PROMPT
Copy every line of the listing exactly.

SUPPLIED DATA
────────

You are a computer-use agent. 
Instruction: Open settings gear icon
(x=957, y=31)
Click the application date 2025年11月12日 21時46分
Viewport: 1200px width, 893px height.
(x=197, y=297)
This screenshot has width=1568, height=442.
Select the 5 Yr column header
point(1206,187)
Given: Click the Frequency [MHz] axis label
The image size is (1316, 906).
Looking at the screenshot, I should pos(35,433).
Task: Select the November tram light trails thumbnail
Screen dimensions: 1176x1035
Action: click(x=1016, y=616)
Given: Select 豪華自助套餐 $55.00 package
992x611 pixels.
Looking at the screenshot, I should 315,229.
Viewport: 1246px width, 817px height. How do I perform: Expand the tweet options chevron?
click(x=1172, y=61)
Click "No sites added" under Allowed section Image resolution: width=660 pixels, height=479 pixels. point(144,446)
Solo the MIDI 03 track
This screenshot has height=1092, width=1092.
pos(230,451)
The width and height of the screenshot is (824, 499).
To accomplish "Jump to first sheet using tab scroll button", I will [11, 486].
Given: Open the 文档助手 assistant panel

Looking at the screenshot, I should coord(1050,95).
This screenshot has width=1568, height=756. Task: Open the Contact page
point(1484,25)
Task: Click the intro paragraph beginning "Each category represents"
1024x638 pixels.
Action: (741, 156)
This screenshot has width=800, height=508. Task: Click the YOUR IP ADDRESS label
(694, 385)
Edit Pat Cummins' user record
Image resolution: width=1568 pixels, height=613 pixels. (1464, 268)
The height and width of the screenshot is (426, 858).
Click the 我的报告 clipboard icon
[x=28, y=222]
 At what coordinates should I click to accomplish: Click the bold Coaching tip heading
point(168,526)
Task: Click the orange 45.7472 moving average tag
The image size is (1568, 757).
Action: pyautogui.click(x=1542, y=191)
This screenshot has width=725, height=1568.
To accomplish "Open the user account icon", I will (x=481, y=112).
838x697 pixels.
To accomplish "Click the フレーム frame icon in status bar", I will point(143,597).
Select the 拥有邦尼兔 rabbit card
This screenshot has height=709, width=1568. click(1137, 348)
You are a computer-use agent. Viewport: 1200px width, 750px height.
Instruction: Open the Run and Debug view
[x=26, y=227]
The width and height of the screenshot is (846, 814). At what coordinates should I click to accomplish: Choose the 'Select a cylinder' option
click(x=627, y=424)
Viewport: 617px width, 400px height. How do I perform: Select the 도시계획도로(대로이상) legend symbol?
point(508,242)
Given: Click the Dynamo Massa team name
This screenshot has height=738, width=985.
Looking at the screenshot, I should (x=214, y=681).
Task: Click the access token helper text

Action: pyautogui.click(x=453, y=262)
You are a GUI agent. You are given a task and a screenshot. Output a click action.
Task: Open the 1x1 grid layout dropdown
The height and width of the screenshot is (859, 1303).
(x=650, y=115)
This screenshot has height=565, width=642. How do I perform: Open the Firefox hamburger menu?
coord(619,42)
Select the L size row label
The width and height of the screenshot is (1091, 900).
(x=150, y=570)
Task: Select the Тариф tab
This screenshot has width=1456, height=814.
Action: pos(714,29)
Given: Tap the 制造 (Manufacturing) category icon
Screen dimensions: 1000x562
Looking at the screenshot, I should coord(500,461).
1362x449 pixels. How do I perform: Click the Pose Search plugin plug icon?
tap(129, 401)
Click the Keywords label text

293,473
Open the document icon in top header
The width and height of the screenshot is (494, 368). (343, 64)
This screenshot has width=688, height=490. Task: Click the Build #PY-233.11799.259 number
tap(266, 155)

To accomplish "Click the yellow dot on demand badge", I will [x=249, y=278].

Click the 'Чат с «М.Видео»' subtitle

────────

WRITTEN SOLUTION
You are a computer-use agent. 
Instruction: Open settings gear icon
(x=957, y=31)
Click the application date 2025年11月12日 21時46分
Viewport: 1200px width, 893px height.
(x=197, y=297)
This screenshot has width=1568, height=442.
Select the 5 Yr column header
point(1206,187)
Given: Click the Frequency [MHz] axis label
The image size is (1316, 906).
Looking at the screenshot, I should pos(35,433).
Task: Select the November tram light trails thumbnail
Screen dimensions: 1176x1035
Action: click(x=1016, y=616)
Given: Select 豪華自助套餐 $55.00 package
992x611 pixels.
Looking at the screenshot, I should 315,229.
Viewport: 1246px width, 817px height. How do I perform: Expand the tweet options chevron?
click(x=1172, y=61)
Click "No sites added" under Allowed section Image resolution: width=660 pixels, height=479 pixels. point(144,446)
Solo the MIDI 03 track
This screenshot has height=1092, width=1092.
pos(230,451)
The width and height of the screenshot is (824, 499).
To accomplish "Jump to first sheet using tab scroll button", I will [11, 486].
Given: Open the 文档助手 assistant panel

Looking at the screenshot, I should coord(1050,95).
This screenshot has width=1568, height=756. Task: Open the Contact page
point(1484,25)
Task: Click the intro paragraph beginning "Each category represents"
1024x638 pixels.
Action: (741, 156)
This screenshot has width=800, height=508. Task: Click the YOUR IP ADDRESS label
(694, 385)
Edit Pat Cummins' user record
Image resolution: width=1568 pixels, height=613 pixels. (1464, 268)
The height and width of the screenshot is (426, 858).
Click the 我的报告 clipboard icon
[x=28, y=222]
 At what coordinates should I click to accomplish: Click the bold Coaching tip heading
point(168,526)
Task: Click the orange 45.7472 moving average tag
The image size is (1568, 757).
Action: pyautogui.click(x=1542, y=191)
This screenshot has width=725, height=1568.
To accomplish "Open the user account icon", I will (x=481, y=112).
838x697 pixels.
To accomplish "Click the フレーム frame icon in status bar", I will point(143,597).
Select the 拥有邦尼兔 rabbit card
This screenshot has height=709, width=1568. click(1137, 348)
You are a computer-use agent. Viewport: 1200px width, 750px height.
Instruction: Open the Run and Debug view
[x=26, y=227]
The width and height of the screenshot is (846, 814). At what coordinates should I click to accomplish: Choose the 'Select a cylinder' option
click(x=627, y=424)
Viewport: 617px width, 400px height. How do I perform: Select the 도시계획도로(대로이상) legend symbol?
point(508,242)
Given: Click the Dynamo Massa team name
This screenshot has height=738, width=985.
Looking at the screenshot, I should (x=214, y=681).
Task: Click the access token helper text

Action: pyautogui.click(x=453, y=262)
You are a GUI agent. You are given a task and a screenshot. Output a click action.
Task: Open the 1x1 grid layout dropdown
The height and width of the screenshot is (859, 1303).
(x=650, y=115)
This screenshot has height=565, width=642. How do I perform: Open the Firefox hamburger menu?
coord(619,42)
Select the L size row label
The width and height of the screenshot is (1091, 900).
(x=150, y=570)
Task: Select the Тариф tab
This screenshot has width=1456, height=814.
Action: pos(714,29)
Given: Tap the 制造 (Manufacturing) category icon
Screen dimensions: 1000x562
Looking at the screenshot, I should coord(500,461).
1362x449 pixels. How do I perform: Click the Pose Search plugin plug icon?
tap(129, 401)
Click the Keywords label text

293,473
Open the document icon in top header
The width and height of the screenshot is (494, 368). (343, 64)
This screenshot has width=688, height=490. Task: Click the Build #PY-233.11799.259 number
tap(266, 155)

To accomplish "Click the yellow dot on demand badge", I will [x=249, y=278].

Click the 'Чат с «М.Видео»' subtitle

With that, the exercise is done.